Personal information
- Full name: Philip Sidney Snow
- Born: 2 July 1907 Kendal, Westmorland, England
- Died: 13 February 1985 (aged 77) Reading, Berkshire, England
- Batting: Right-handed
- Bowling: Right-arm medium Right-arm off break

Domestic team information
- 1928–1929: Oxford University

Career statistics
| Competition | First-class |
| Matches | 2 |
| Runs scored | 41 |
| Batting average | 10.25 |
| 100s/50s | –/– |
| Top score | 22 |
| Balls bowled | 288 |
| Wickets | 5 |
| Bowling average | 23.80 |
| 5 wickets in innings | – |
| 10 wickets in match | – |
| Best bowling | 2/31 |
| Catches/stumpings | 1/– |
- Source: Cricinfo, 10 March 2020

= Philip Snow (cricketer, born 1907) =

English cricketer

Philip Sidney Snow (2 July 1907 – 13 February 1985) was an English first-class cricketer.

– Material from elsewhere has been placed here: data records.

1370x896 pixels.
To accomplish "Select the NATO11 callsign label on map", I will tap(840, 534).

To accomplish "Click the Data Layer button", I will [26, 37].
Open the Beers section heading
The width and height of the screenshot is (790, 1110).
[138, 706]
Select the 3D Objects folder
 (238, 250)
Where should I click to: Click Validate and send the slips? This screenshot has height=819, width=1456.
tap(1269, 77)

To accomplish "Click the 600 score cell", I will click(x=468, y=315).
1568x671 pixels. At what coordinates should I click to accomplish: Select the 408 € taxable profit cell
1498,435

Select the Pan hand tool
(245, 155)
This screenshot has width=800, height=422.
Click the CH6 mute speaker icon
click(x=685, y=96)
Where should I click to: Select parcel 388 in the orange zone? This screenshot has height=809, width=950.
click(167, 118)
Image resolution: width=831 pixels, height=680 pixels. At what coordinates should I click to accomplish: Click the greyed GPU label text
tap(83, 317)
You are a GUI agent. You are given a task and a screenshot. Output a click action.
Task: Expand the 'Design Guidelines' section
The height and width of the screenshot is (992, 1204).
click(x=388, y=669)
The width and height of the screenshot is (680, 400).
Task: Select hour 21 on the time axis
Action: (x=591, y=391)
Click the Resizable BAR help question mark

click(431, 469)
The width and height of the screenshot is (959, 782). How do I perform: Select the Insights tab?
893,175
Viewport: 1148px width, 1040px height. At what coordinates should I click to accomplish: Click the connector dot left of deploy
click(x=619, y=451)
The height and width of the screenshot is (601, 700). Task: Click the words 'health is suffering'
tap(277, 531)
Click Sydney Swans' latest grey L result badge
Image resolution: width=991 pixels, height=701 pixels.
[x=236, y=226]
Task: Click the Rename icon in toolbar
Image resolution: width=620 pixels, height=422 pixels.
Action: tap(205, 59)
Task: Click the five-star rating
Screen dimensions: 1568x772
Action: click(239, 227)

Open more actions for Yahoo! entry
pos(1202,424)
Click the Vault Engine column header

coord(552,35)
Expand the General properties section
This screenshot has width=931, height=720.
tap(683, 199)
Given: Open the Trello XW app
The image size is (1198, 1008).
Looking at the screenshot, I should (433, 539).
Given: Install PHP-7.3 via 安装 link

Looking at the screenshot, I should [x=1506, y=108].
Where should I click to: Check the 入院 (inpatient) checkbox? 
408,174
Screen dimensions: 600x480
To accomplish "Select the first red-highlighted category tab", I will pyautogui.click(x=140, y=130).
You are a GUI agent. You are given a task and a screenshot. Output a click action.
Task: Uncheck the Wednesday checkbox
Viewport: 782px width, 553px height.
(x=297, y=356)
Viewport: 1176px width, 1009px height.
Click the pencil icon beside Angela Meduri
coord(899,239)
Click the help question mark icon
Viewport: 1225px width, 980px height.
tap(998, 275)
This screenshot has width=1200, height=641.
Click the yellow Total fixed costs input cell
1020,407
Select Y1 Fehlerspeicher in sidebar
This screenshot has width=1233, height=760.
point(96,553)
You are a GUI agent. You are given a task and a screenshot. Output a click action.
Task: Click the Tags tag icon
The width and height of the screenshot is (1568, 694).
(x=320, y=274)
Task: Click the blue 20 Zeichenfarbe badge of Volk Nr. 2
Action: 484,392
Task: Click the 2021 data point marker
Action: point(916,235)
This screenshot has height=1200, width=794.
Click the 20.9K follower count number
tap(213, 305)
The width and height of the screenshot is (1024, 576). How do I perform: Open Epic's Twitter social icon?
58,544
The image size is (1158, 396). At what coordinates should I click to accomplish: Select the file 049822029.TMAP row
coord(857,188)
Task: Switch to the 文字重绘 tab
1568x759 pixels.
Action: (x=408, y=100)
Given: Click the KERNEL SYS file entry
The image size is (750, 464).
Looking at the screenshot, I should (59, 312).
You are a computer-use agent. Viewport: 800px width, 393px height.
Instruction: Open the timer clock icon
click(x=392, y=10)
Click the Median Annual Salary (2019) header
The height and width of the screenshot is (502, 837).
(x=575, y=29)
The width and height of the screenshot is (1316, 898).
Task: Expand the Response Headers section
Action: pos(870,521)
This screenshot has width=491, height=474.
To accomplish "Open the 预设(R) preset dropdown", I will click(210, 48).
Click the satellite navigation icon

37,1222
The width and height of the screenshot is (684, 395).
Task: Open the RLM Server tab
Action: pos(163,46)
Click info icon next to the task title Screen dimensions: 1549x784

Snow was born at Kendal in July 1907. He was educated at Shrewsbury School, before going up to Brasenose College, Oxford. While studying at Oxford, he made two appearances in first-class cricket for Oxford University against Lancashire in 1928, and Nottinghamshire in 1929. He scored 44 runs in his two appearances, with a high score of 22. A bowler who bowled a combination of right-arm medium pace and off break, he took 5 wickets with best figures of 2 for 31. Snow died at Reading in February 1985.